KANDANG BUBRAH

Snowflakemlet
Chapter #2

#2 Misi "Sederhana"

Januari, 2024 

Janu mengendarai mobilnya melintasi flyover Lawang. Di sampingnya, duduk Wira yang kala itu turut pergi bersamanya, mengunjungi keluarga di Malang. 16 Tahun berlalu semenjak kejadian nahas yang menimpa mereka.
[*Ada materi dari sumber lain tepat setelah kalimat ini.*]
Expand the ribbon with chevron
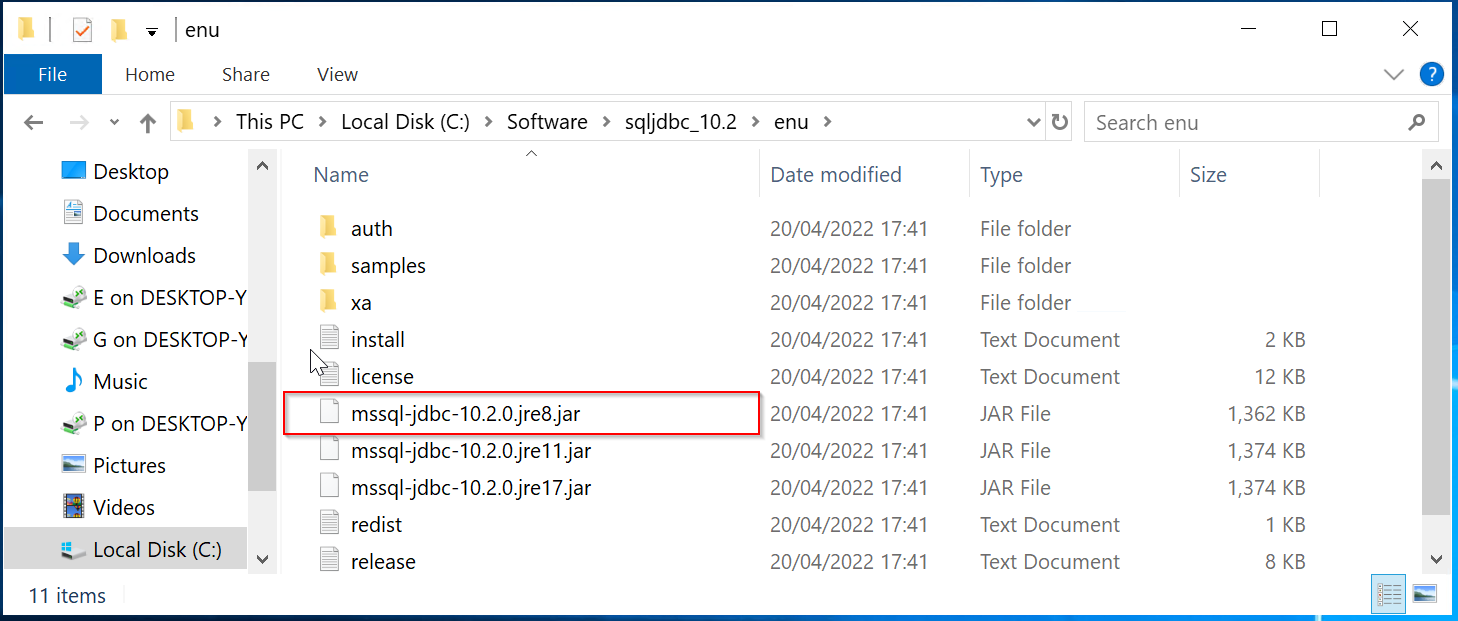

Kala itu, mereka masih berusia 12 tahun dan kini Jun, Hilman, Janu, dan Wira sudah berusia 28 tahun. Janu pindah ke Jakarta di tahun 2008 berselang seminggu setelah Ia mengalami kesurupan itu. Lalu berselang satu tahun setelahnya, Wira turut menyusul pindah meski tinggal di area yang berbeda dari Janu. Hilman dan Arjun masih menetap dan bersekolah di Malang hingga tahun 2013 sebelum akhirnya Jun merantau ke Jakarta karena diterima di UI dan Hilman diterima di jurusan Pendidikan Jasmani, di UNJ. Mereka pun bertemu lagi sejak tiga tahun lalu dan memutuskan untuk tinggal bersama di sebuah rumah kontrakan yang mereka sewa berempat selama satu tahun sebelum akhirnya pindah ke rumah milik Janu karena Ayah dari Janu yang memutuskan untuk kembali tinggal dan menikmati masa tuanya di Malang.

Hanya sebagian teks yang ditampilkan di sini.